Num dia, a guerra surpreende-nos. Noutro, um massacre numa escola dos Estados Unidos deixa-nos em choque. Fará a maldade, intrinsecamente, parte de nós? Sermos capazes de maldades não significa que sejamos maus. Mas, sim, todos somos capazes do mal. De pequenos males, pelo menos. Por mais que haja uma grande diferença entre sermos maus num impulso, magoarmos, reconsiderarmos, pedirmos que nos desculpem e reparamos as nossas maldades, e escolhermos ser maus.

Como é que pessoas que se vinculam e se amam são capazes da violência e da morte? Porque a violência de que se é vítima corrompe a esperança, corrói a confiança e martiriza o amor, o que faz com que a essa violência se oponha a violência com que se vitimiza. Sempre que de cada vez em que somos vítimas não nos refugiarmos em quem nos ama. O amor é o antídoto do ódio. Mesmo quando é a dor esdrúxula que se sofre que mais aclara quem nos ama.
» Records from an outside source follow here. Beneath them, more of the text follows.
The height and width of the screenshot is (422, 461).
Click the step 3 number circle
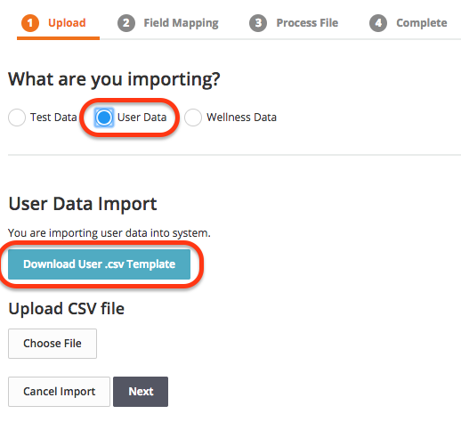(x=258, y=23)
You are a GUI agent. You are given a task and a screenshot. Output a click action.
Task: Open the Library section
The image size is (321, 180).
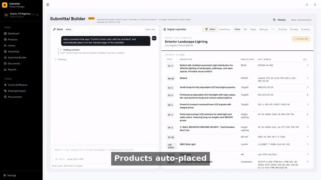12,46
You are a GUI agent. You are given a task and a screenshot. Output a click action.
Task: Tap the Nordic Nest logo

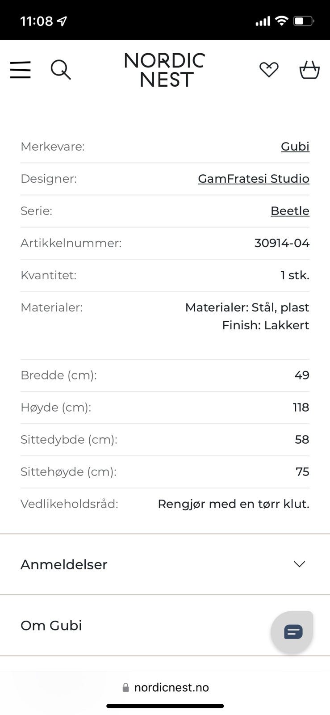(x=165, y=70)
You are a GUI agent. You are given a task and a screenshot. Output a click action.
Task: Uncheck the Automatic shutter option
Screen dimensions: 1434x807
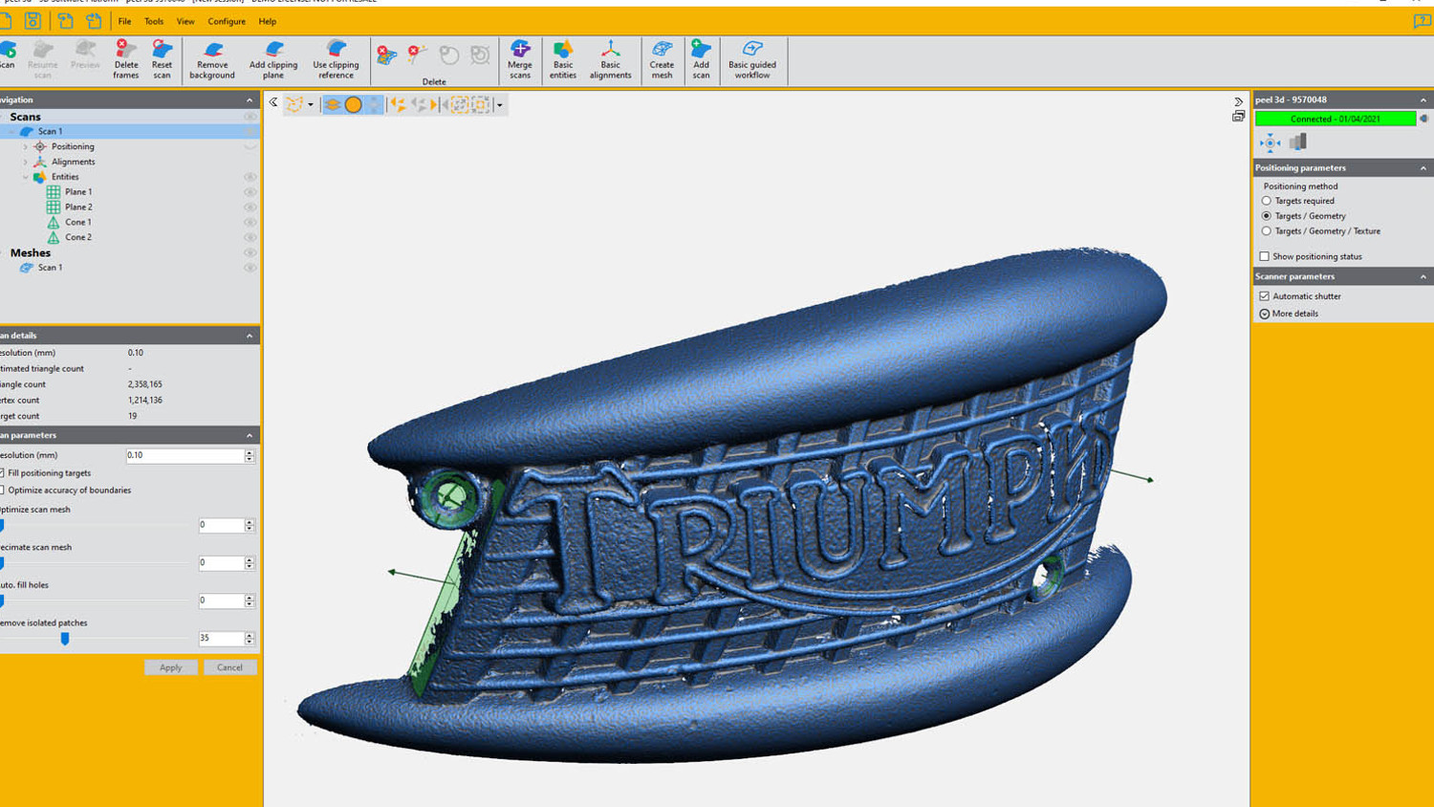pyautogui.click(x=1265, y=296)
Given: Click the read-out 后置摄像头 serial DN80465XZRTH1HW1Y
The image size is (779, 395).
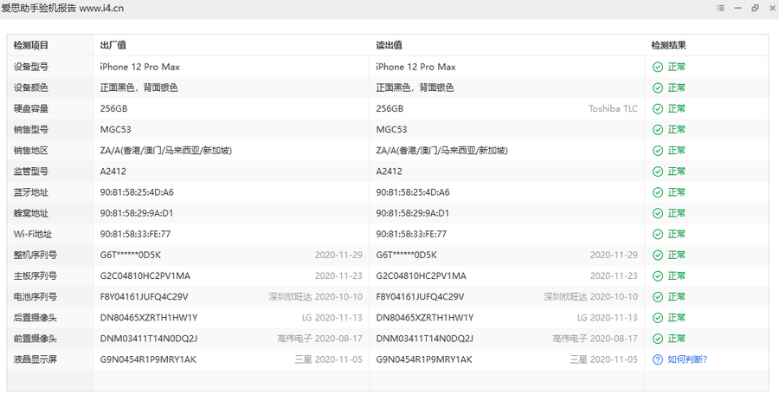Looking at the screenshot, I should pos(425,318).
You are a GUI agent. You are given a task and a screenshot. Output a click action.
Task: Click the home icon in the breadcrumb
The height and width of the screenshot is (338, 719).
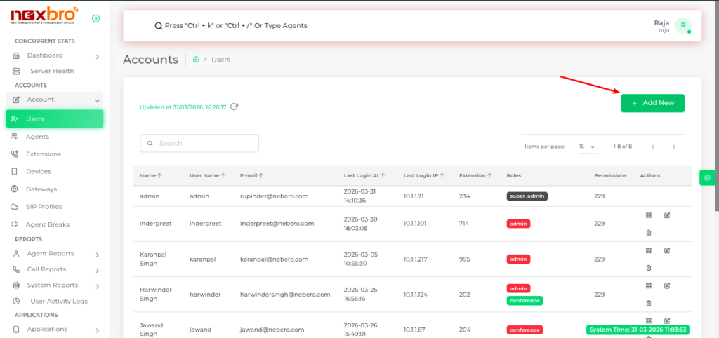click(196, 60)
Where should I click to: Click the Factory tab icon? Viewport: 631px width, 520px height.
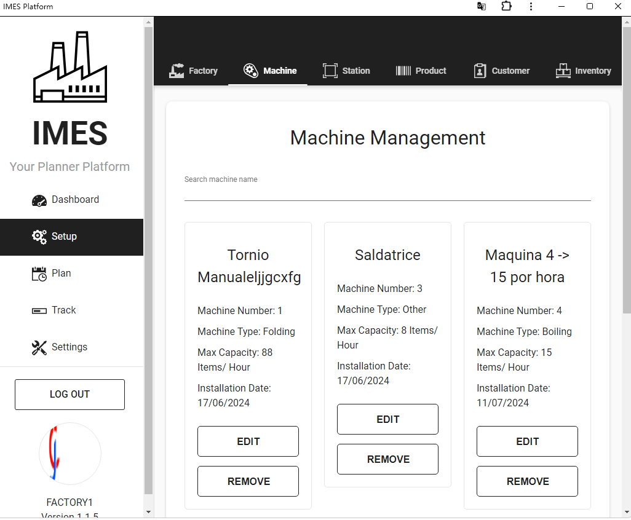(177, 71)
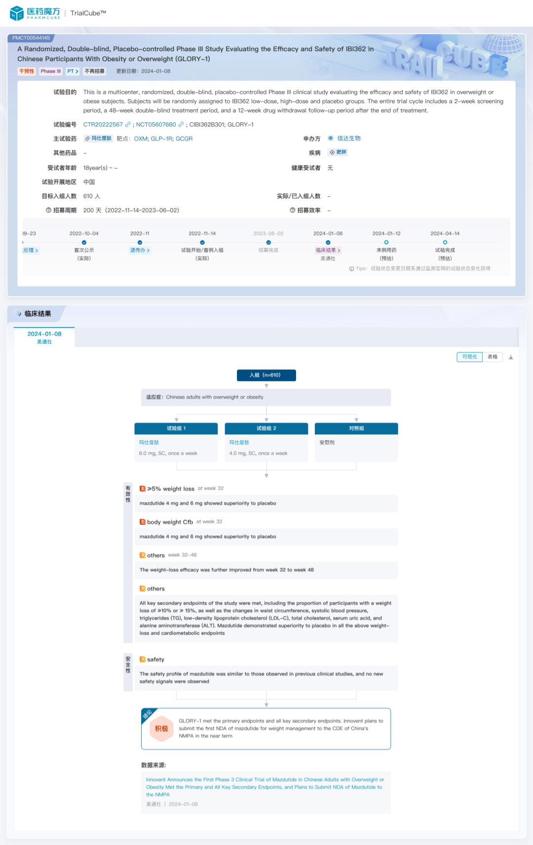
Task: Click the PharmCube logo icon
Action: [17, 13]
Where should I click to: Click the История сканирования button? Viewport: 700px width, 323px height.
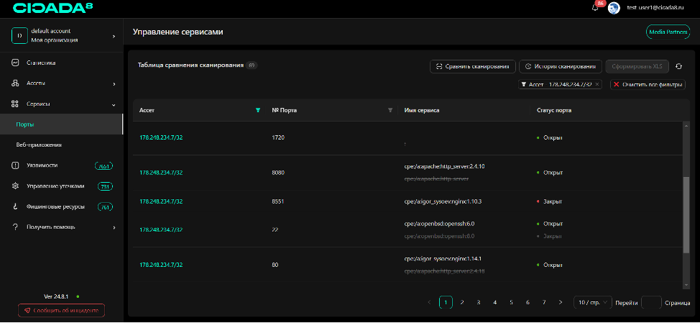coord(560,66)

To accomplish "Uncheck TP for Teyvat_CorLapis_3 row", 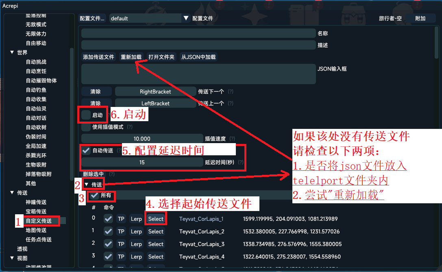I will 108,244.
Se todos os animais são agressivos, sempre que se sentem ameaçados e acossados, porque é que só os seres humanos são violentos? Porque só os seres humanos são capazes de pensar. Sobre o desespero. Sobre a culpa. Sobre a humilhação. E, para que não enlouqueçam quando pensam (e morram, a seguir), a violência é a forma de porem a inveja a vingar-se sobre os outros da culpa que resulta da violência que sofreram, na solidão e sem auxílio.
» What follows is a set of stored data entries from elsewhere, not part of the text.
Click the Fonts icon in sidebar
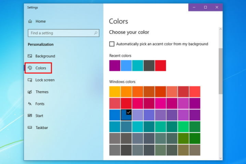click(30, 104)
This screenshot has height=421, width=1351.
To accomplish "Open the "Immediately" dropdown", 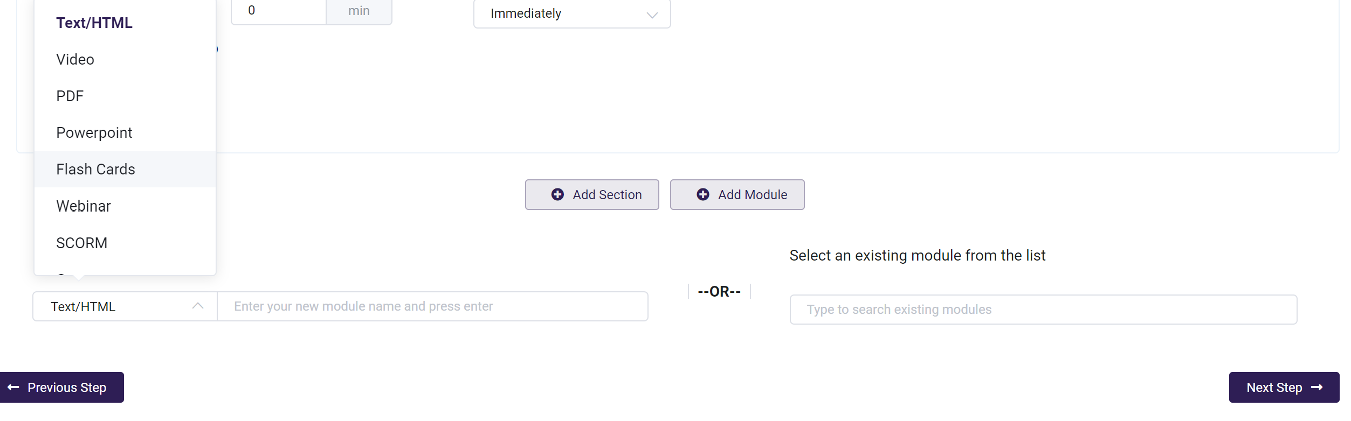I will (571, 14).
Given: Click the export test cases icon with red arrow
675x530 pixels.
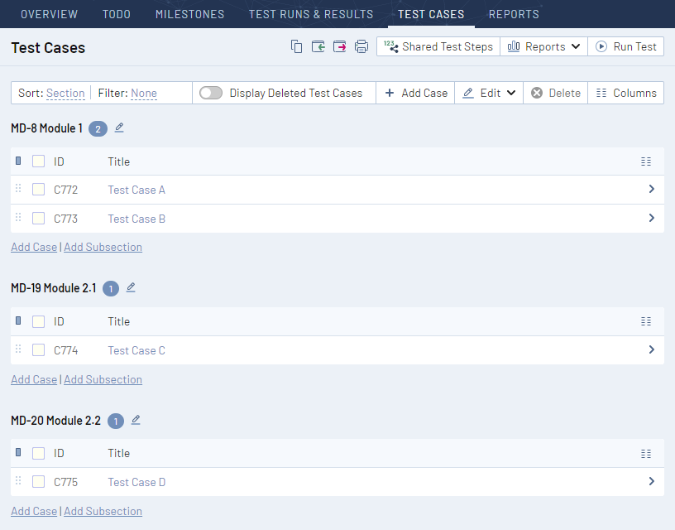Looking at the screenshot, I should [x=339, y=46].
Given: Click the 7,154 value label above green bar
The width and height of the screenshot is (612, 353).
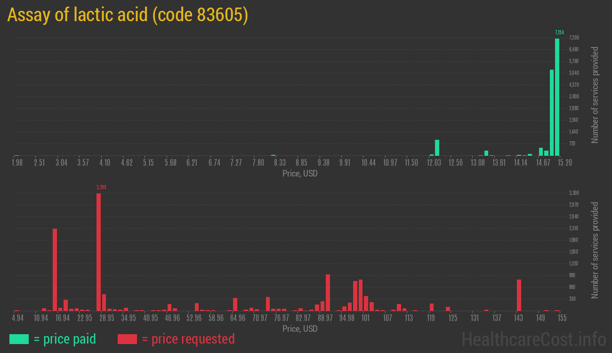Looking at the screenshot, I should coord(559,32).
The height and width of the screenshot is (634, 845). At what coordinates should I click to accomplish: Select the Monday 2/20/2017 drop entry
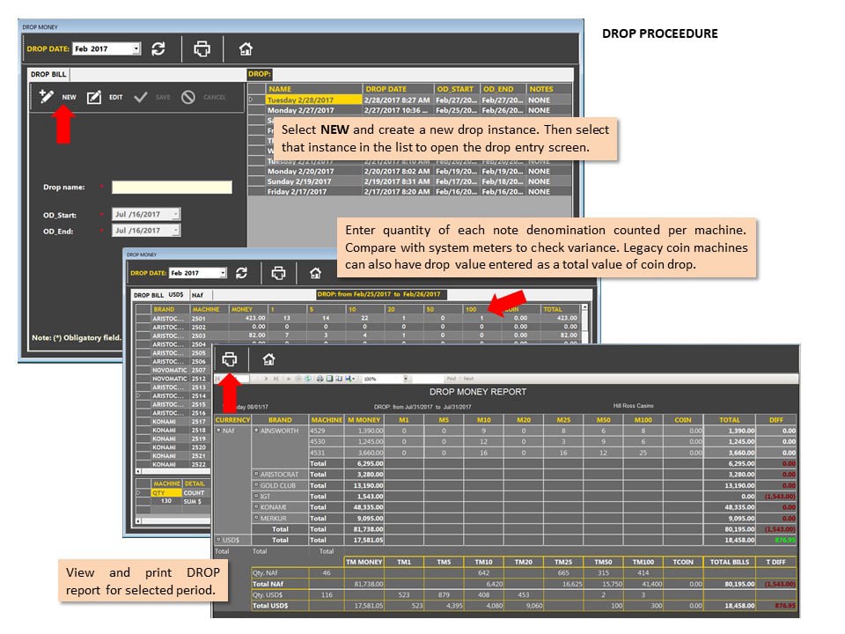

Seremos todos capazes do ódio? Olhando as redes sociais não há, muitas vezes, como dizer que não. O que faz com que, às vezes, vivamos num mundo que é contra a guerra e a favor do ódio. (Acrobático, não é?…) Mas, para além do ódio, o mundo das pessoas é, ciclicamente, amigo da vaidade. E a  vaidade, bem vistas as coisas, é uma forma de esconjurar a inveja. De fazer de conta que estamos acima dela. De usarmos os outros como objectos diante dos quais se exibe a nossa supremacia. Por outras palavras, temos muitos bocadinhos de violência, mais ou menos silenciosa, dentro de nós. A vaidade que se impõe é violência. Ódio é violência. Humilhação é violência. Indiferença é violência. E, já agora, reagirmos com pensamentos cheios de destrutividade, quando uma dor brutal nos atropela e dilacera, é violência. A diferença está entre reconhecermos o diabo em nós diante dos momentos em que somos violentos num impulso, e escolhermos ser bons, ou assumirmos que maus são os outros ou que são eles os únicos culpados do nosso desespero.
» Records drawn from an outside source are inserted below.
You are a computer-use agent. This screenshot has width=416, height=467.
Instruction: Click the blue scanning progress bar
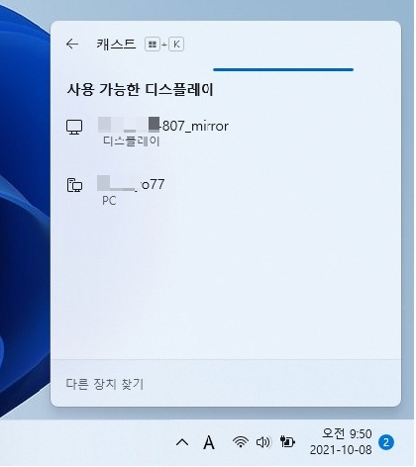point(283,69)
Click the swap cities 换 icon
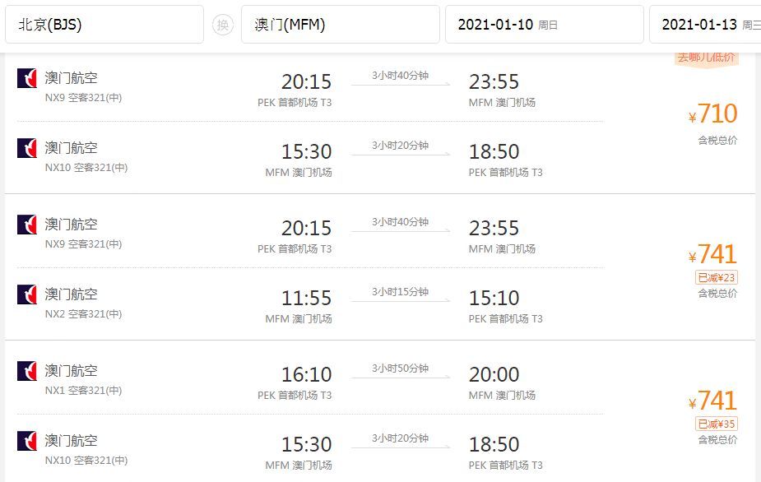The image size is (761, 482). [x=223, y=25]
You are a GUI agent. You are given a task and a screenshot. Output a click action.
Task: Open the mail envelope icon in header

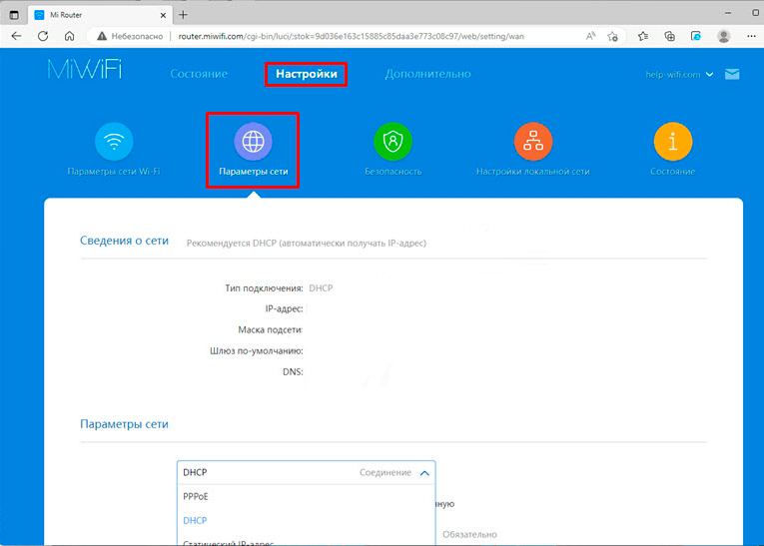point(732,74)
Chegados aqui não é justo que se presuma que aquilo que se disse seja uma forma de banalizar a violência. Ou de a desculpar. Ou de levar ao colapso a comporta com que separamos o bem do mal, com medo que um e outro se confundam. Dividir as  pessoas entre os bons e os maus não significava que os bons não possam, às vezes, ser maus. Aquilo que distingue os bons dos maus é que, para os bons, a sua maldade termina onde começa a consciência da dor do outro. Para os maus, a sua maldade começa aí.